NEW YORK (GenomeWeb) – A genome-wide association meta-analysis has uncovered new and known risk factors for endometrial cancer, including variants in and around expression quantitative trait loci (eQTL) that implicated potential causal genes.
Researchers from the University of Cambridge, QIMR Berghofer Medical Research Institute, and elsewhere brought together data from 17 prior endometrial cancer studies, encompassing more than 12,900 endometrial cancer cases and almost 109,000 age-matched controls. Their meta-analysis highlighted nine new loci with genome-wide significant ties to endometrial cancer, while subsequent analyses led to risk alleles linked to altered expression of genes suspected of contributing to the gynecological cancer.
The work "doubled the number of known endometrial cancer risk loci and revealed candidate causal genes for future study," senior author Deborah Thompson, a public health and primary care researcher at the University of Cambridge, and her co-authors wrote in their Nature Communications paper yesterday, adding that their related expression quantitative trait locus analysis "identified candidate causal genes and pathways related to tumor development for follow-up studies."

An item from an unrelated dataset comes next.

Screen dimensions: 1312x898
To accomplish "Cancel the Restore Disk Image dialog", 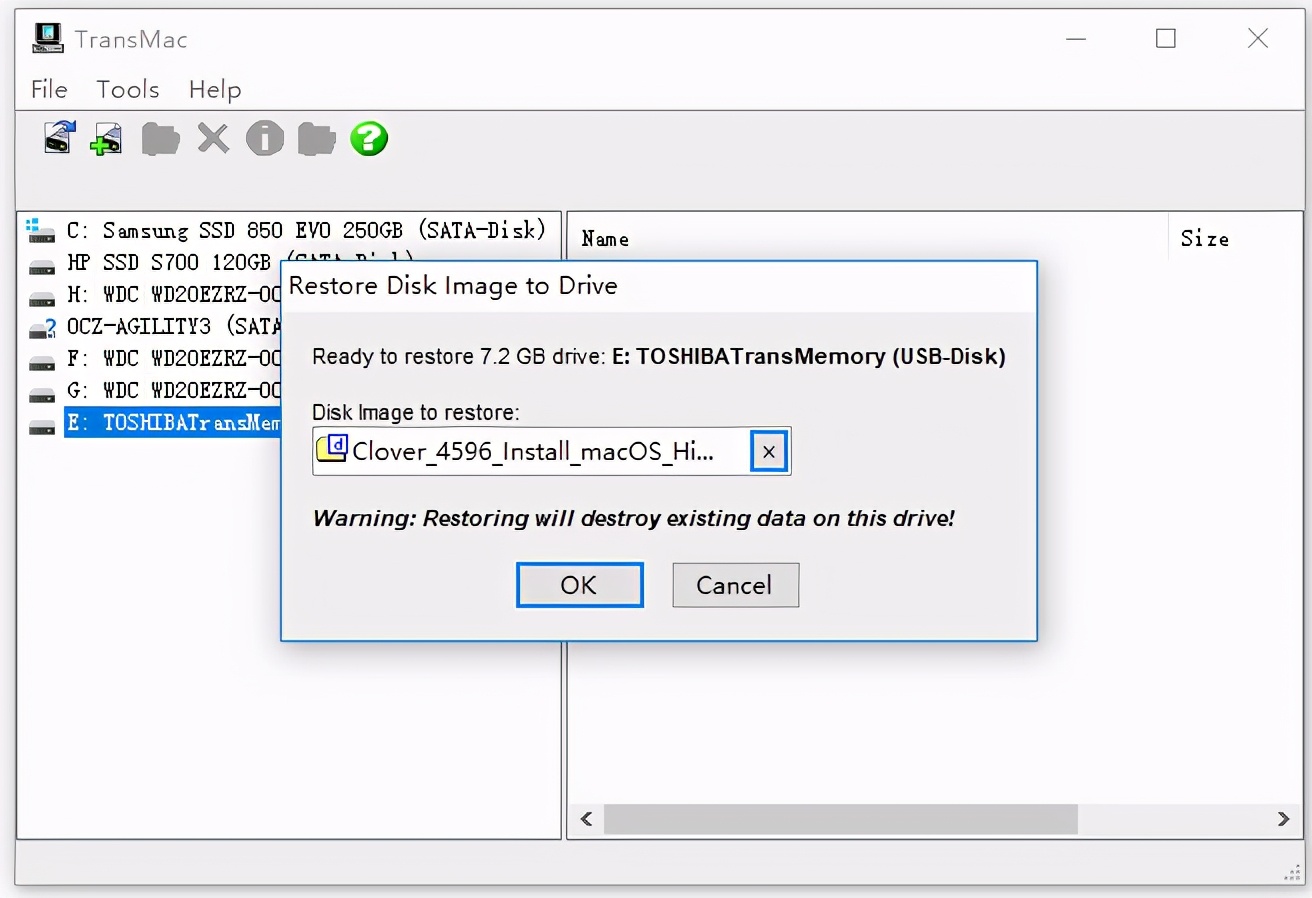I will (x=735, y=585).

Using data generated through studies done for the Endometrial Cancer Association Consortium, Epidemiology of Endometrial Cancer Consortium, and UK Biobank project, the team compared directly genotyped and imputed SNP profiles in 12,906 endometrial cancer cases and 108,979 unaffected controls matched for ancestry, geography, and age.
The search uncovered genome-wide significant associations at all but one of the eight loci implicated in endometrial cancer previously, the researchers reported, along with 125 new endometrial cancer-associated SNPs falling at nine distinct loci. They noted that one of these loci, a site on chromosome 2, appeared to have closer ties to endometrial cancers from non-endometrioid histological subtypes.

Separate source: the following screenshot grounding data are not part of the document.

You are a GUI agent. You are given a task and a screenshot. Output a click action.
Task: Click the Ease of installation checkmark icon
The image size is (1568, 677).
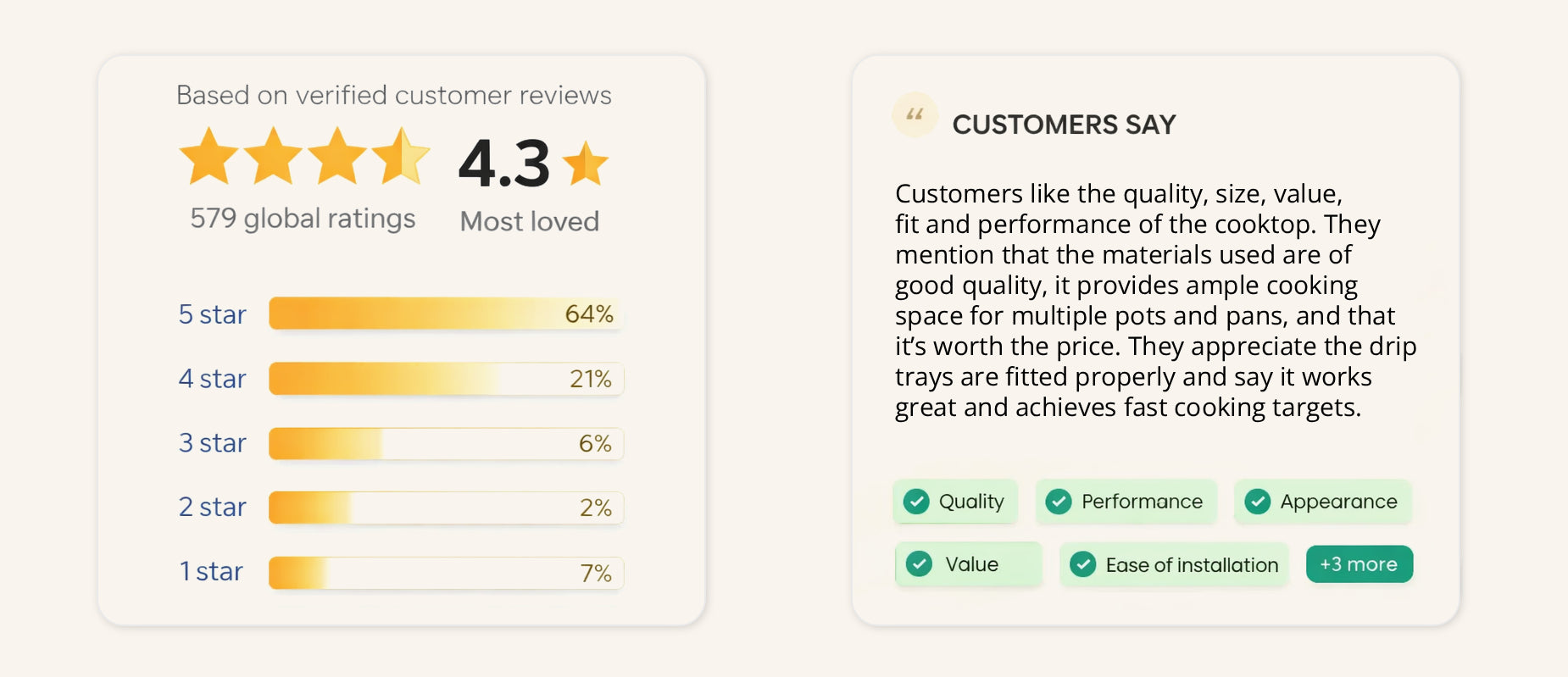pos(1082,564)
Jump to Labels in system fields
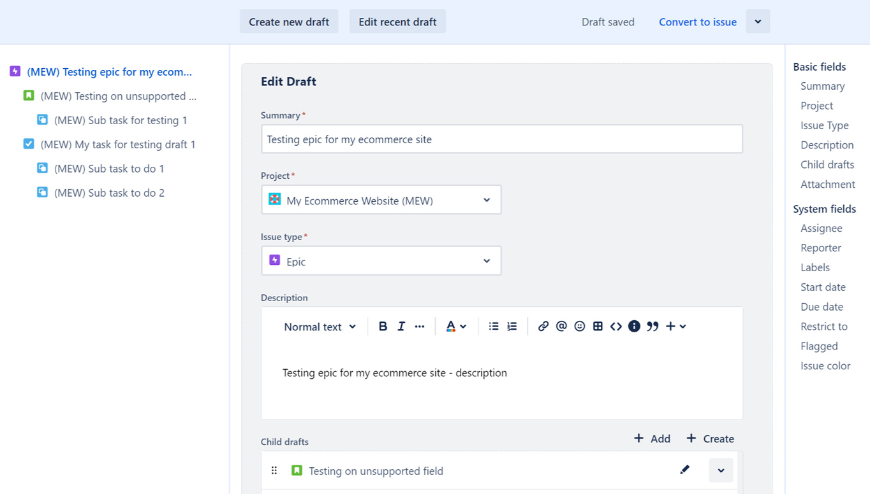 (815, 268)
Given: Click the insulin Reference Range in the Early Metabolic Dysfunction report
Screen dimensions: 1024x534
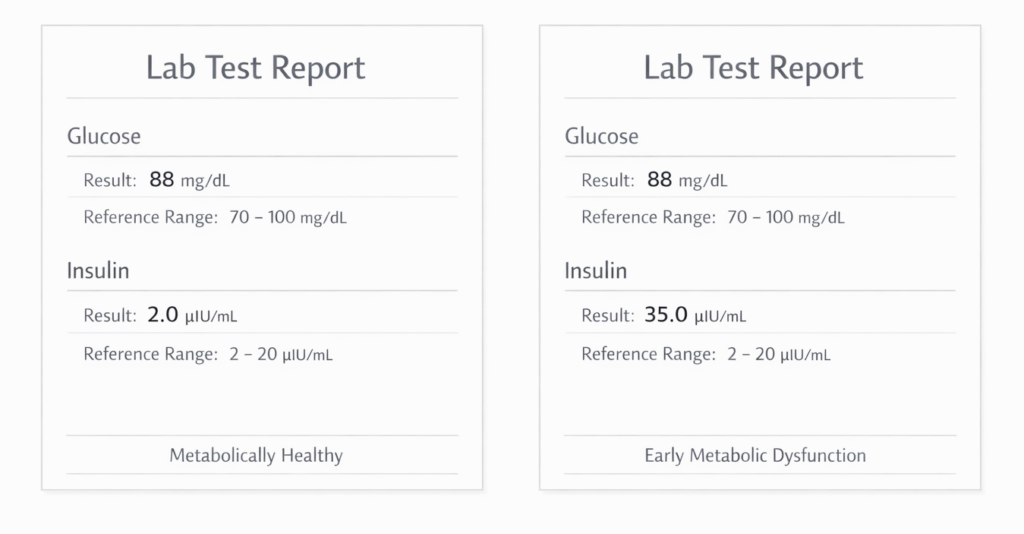Looking at the screenshot, I should [706, 354].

The team went on to tease 'credible causal risk' SNPs (ccrSNPs) at the new risk loci, incorporating eQTL data from studies such as GTEx and the Cancer Genome Atlas project to focus in on candidate causal genes such as CDCA8 or RCN1, as well as tissues most likely to show altered gene expression in the presence of the endometrial cancer-associated alleles.
That work was complemented by gene network analyses and available chromatin immunoprecipitation sequencing profiles, which also helped the researchers narrow in on potential causal genes, pathways, and epigenetic features involved in endometrial cancer.
When the researchers considered some of the non-cancer-related traits linked to the endometrial cancer risk variant set, on the other hand, they found that at least some of the risk alleles corresponded with traits such as obesity, type 2 diabetes, or age at first menstruation, or menarche.
"Using this larger GWAS-meta dataset, we were … able to confirm the previously published Mendelian randomization studies finding that higher [body mass index] is causal for endometrial cancer risk, and the protective effect of later age of menarche on endometrial cancer risk," the authors wrote.